Over the past two months, SAS have been staking their claim for in-memory analytics for Hadoop. They have been providing data scientists and analysts with fast, powerful new tools for advanced analytics. First, there was SAS In-Memory Statistics for Hadoop, allowing users to build, explore and model data, all within the Hadoop framework. Now, they’re launching SAS Visual Statistics, which will allow users to build and modify predictive and prescriptive models on large volumes of data and visualise them, with SAS’ fast in-memory capabilities.
SAS’ speed lies in its in-memory framework, which bypasses the traditional (and much more timely) MapReduce framework, and stamps out costly data movement. “The problem with MapReduce is one node can’t talk to another,” states Wayne Thompson, chief data scientist at SAS. “If I’m trying to do analytic computation, and I’m trying to minimize some kind of residual–some kind of mean square estimate or something–those nodes can work together to reach the solution, so that’s a big advantage to why we’re quicker.”
Comparisons have been drawn between SAS’ products and other offerings such as ApacheSpark, which also relies on In-Memory Processing. However, Thompson remains confident in SAS’ unique capabilities. “The advantage of SAS is we can do all that without moving outside of Hadoop,” he says. “We can read the data just once into memory and go through that full analytical lifecycle. No other vendor is doing that. There’s some open source work going on out in California with the Spark project that has some of these kinds of capabilities, but none of the other vendors are doing this.”

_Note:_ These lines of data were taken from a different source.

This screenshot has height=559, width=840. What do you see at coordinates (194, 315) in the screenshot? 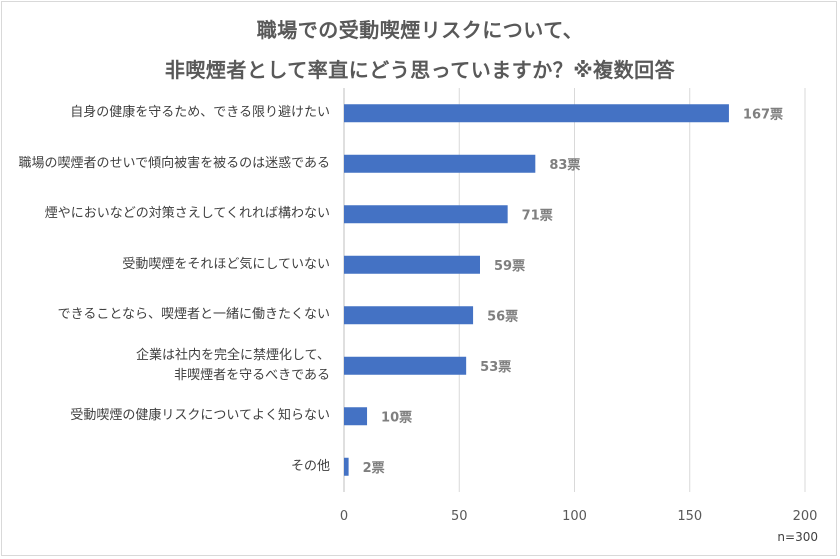
I see `category-label-line: できることなら、喫煙者と一緒に働きたくない` at bounding box center [194, 315].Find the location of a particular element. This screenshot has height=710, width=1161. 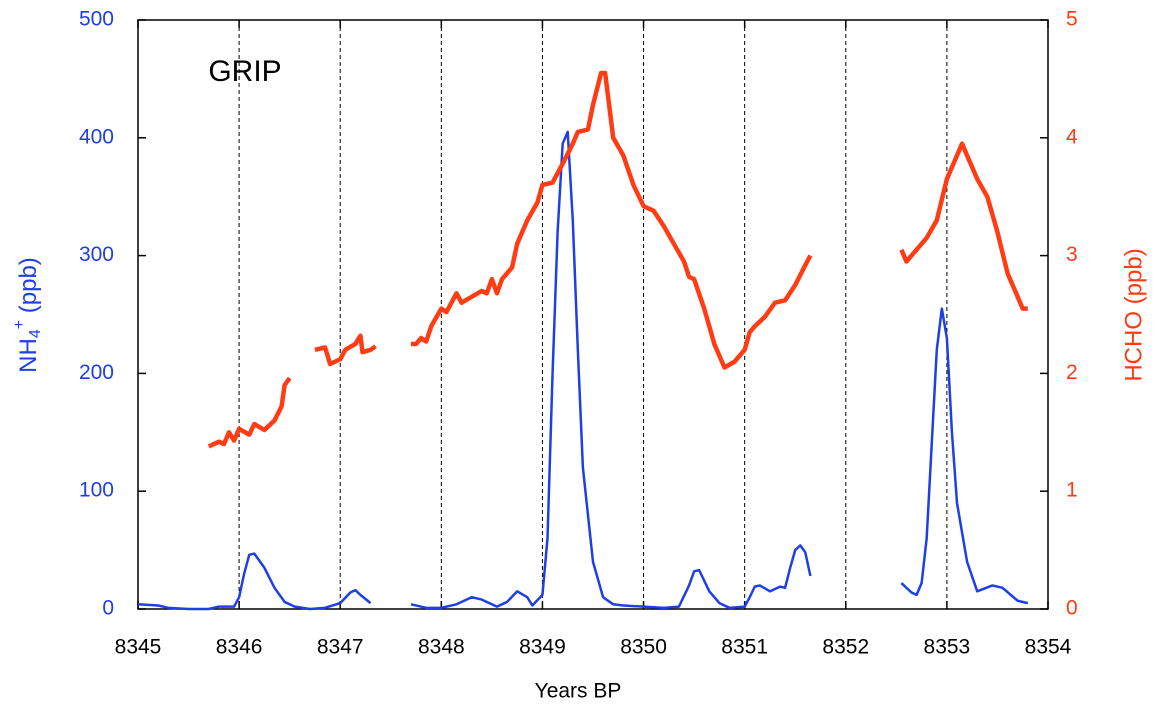

x-tick-label: 8349 is located at coordinates (542, 648).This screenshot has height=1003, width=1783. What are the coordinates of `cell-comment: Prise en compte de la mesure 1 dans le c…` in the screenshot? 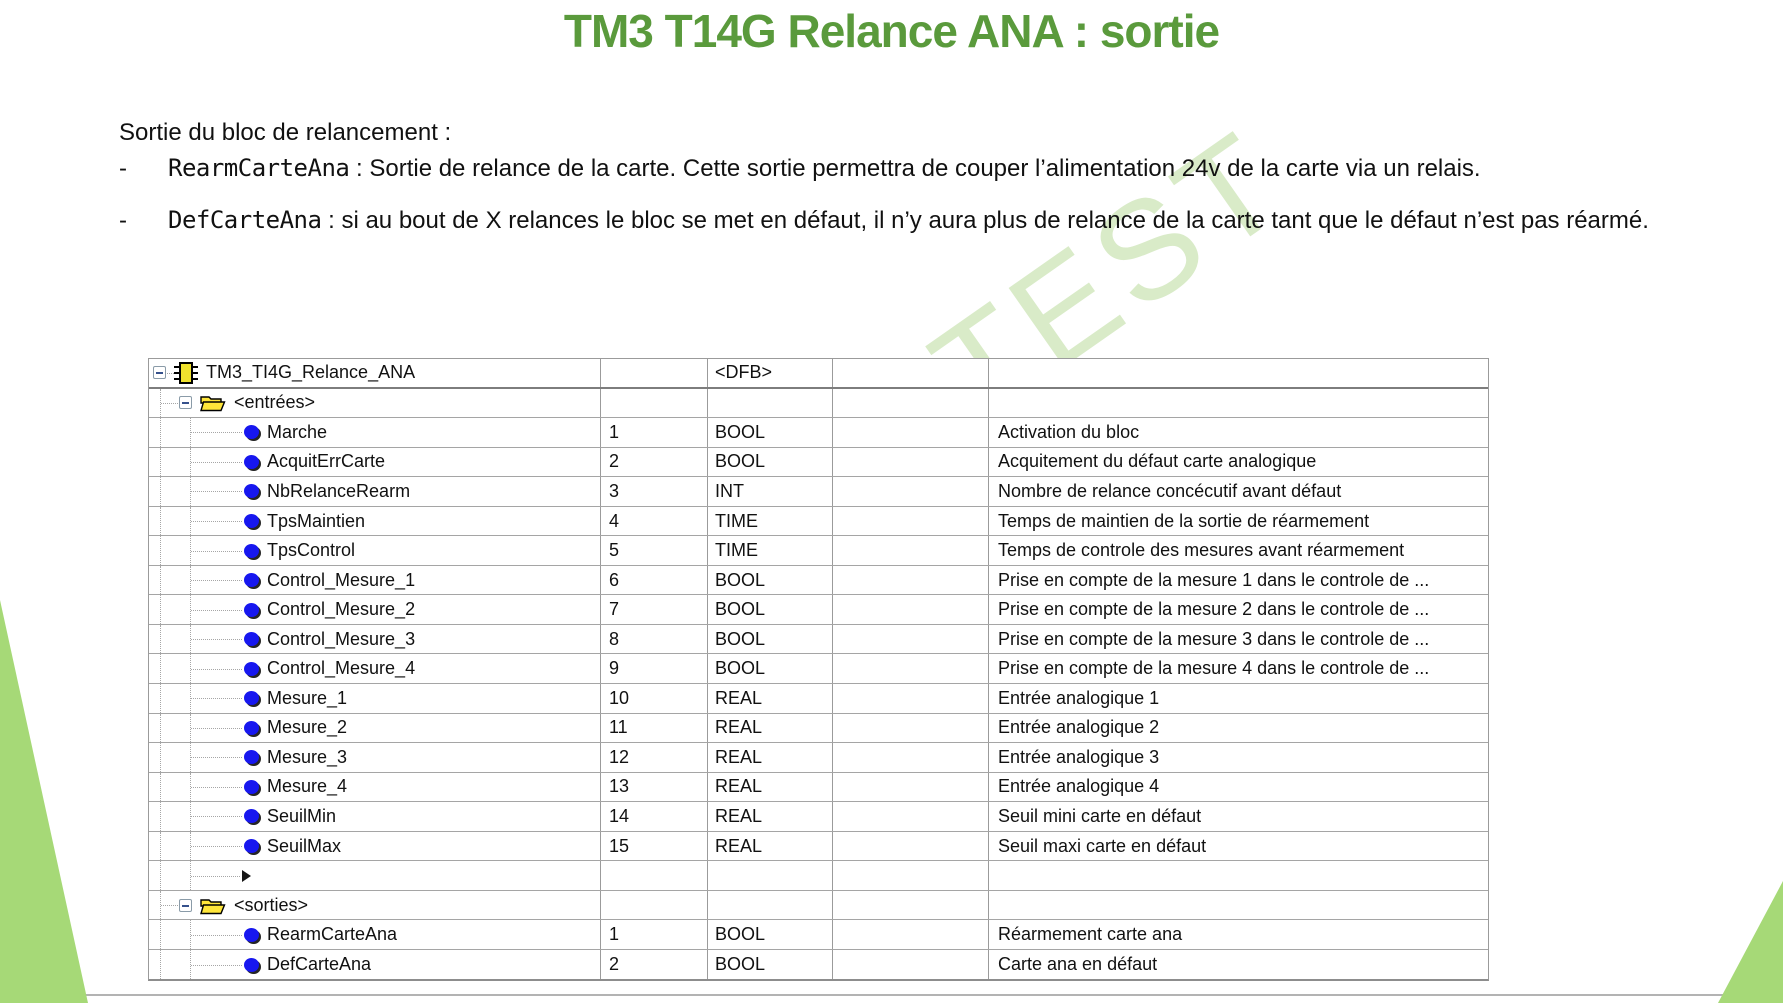 It's located at (1214, 580).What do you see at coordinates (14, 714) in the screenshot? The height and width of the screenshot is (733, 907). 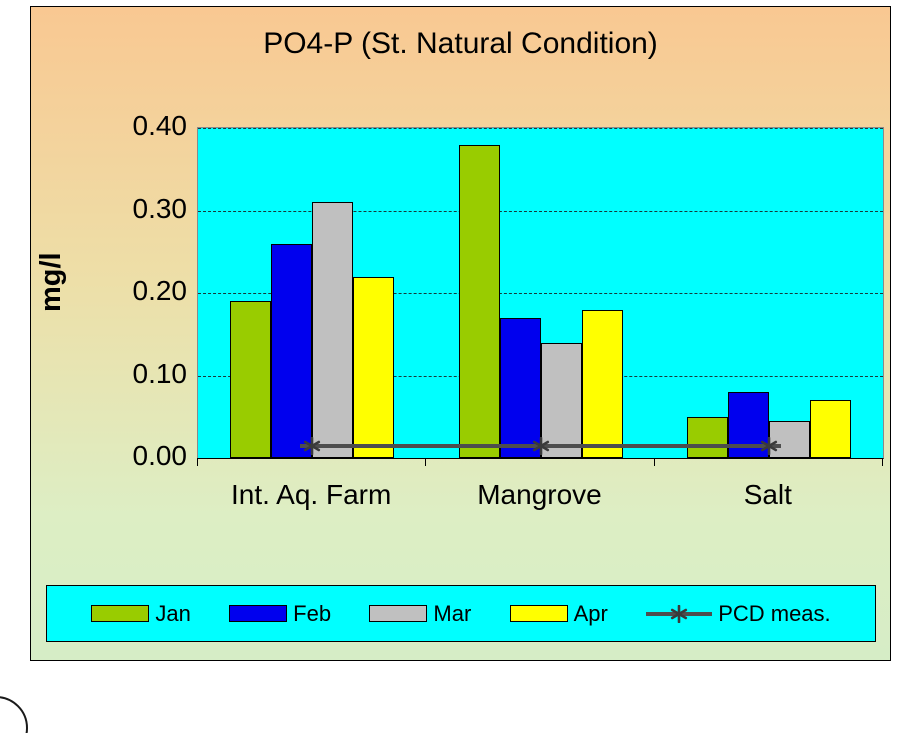 I see `oval-shape` at bounding box center [14, 714].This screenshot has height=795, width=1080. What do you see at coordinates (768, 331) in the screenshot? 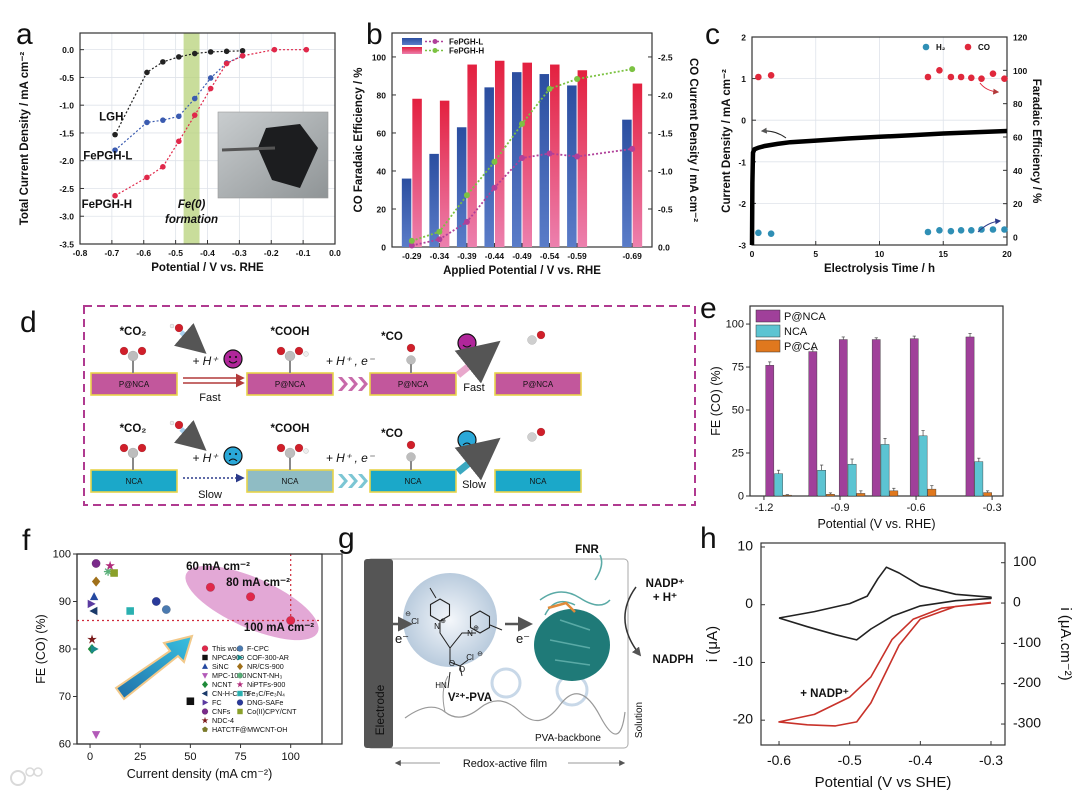
I see `legend-swatch` at bounding box center [768, 331]. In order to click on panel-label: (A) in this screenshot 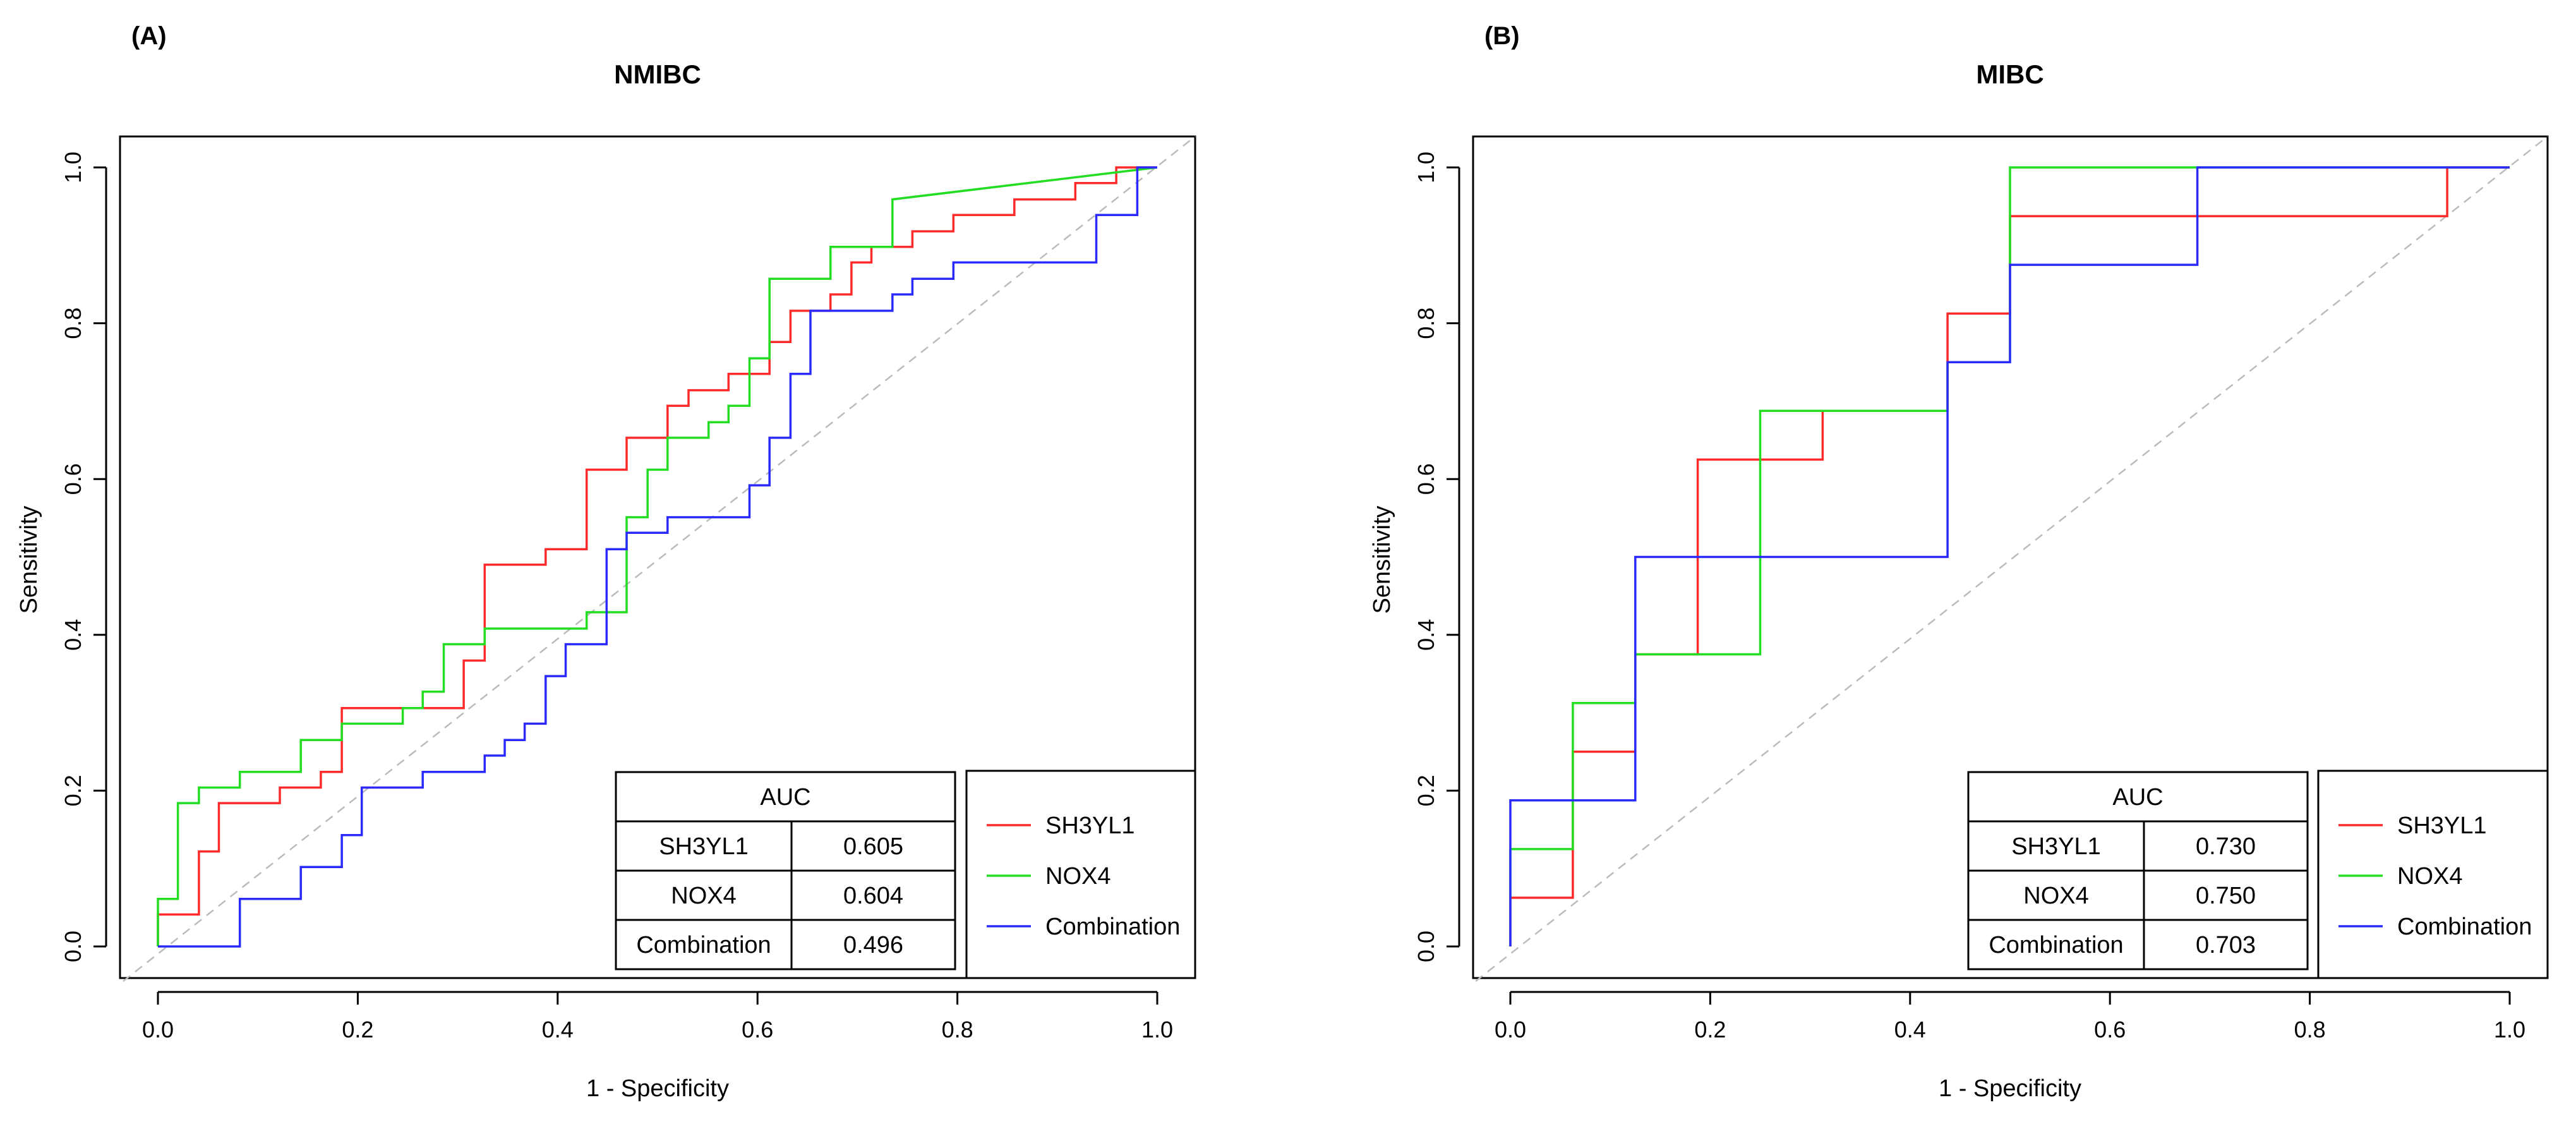, I will do `click(149, 36)`.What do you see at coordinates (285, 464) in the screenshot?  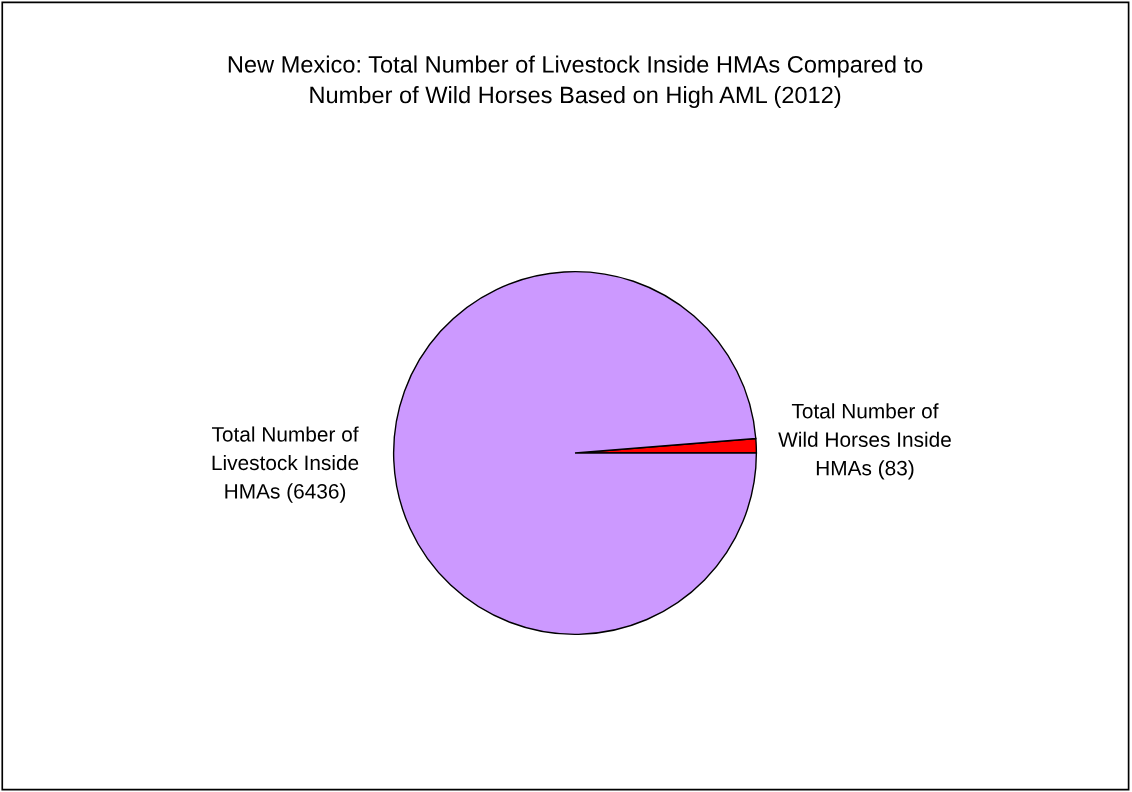 I see `slice-label: Total Number of Livestock Inside HMAs (6436)` at bounding box center [285, 464].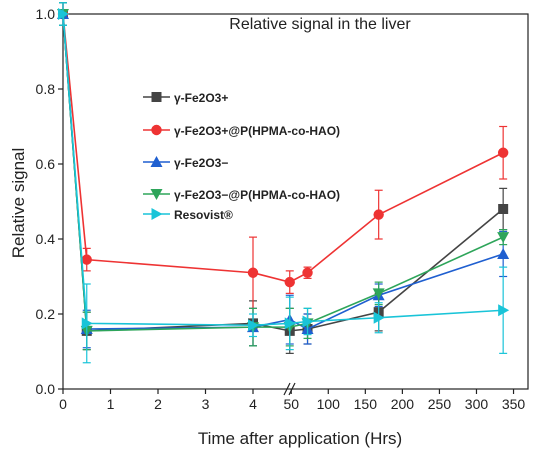  What do you see at coordinates (46, 14) in the screenshot?
I see `y-tick-label: 1.0` at bounding box center [46, 14].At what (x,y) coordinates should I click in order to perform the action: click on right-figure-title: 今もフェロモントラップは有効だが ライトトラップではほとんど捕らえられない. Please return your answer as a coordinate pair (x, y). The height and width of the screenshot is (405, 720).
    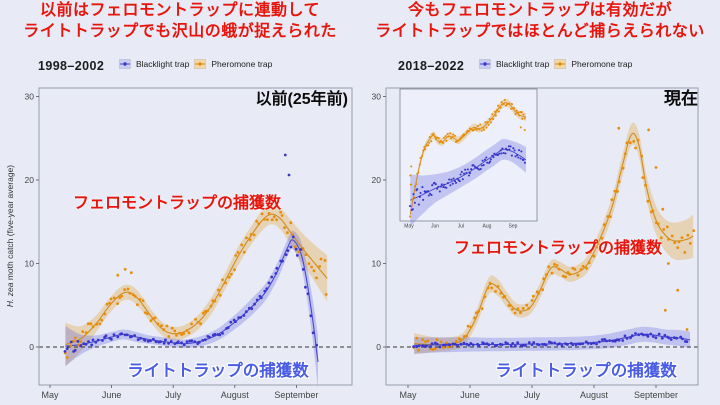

The Visual Statistics package has many similarities with SAS’ Visual Analytics package, released 18 months ago and already used by over 1,300 sites. SAS state the previous Visual Analytics package is tailored for data analysts, whilst the new Visual Statistics package is tailored for data scientists. Visual Statistics also features a new ‘Group By’ tool, allowing users to group by certain parameters (say, purchase affinity with a promotion in a particular store) on a second, separate model within seconds.
SAS has been a leader in the field of advanced analytics since its foundation in 1976. It’s good to see older, more established companies innovating with newer technologies such as Hadoop and capitalizing on the in-memory gap in the market.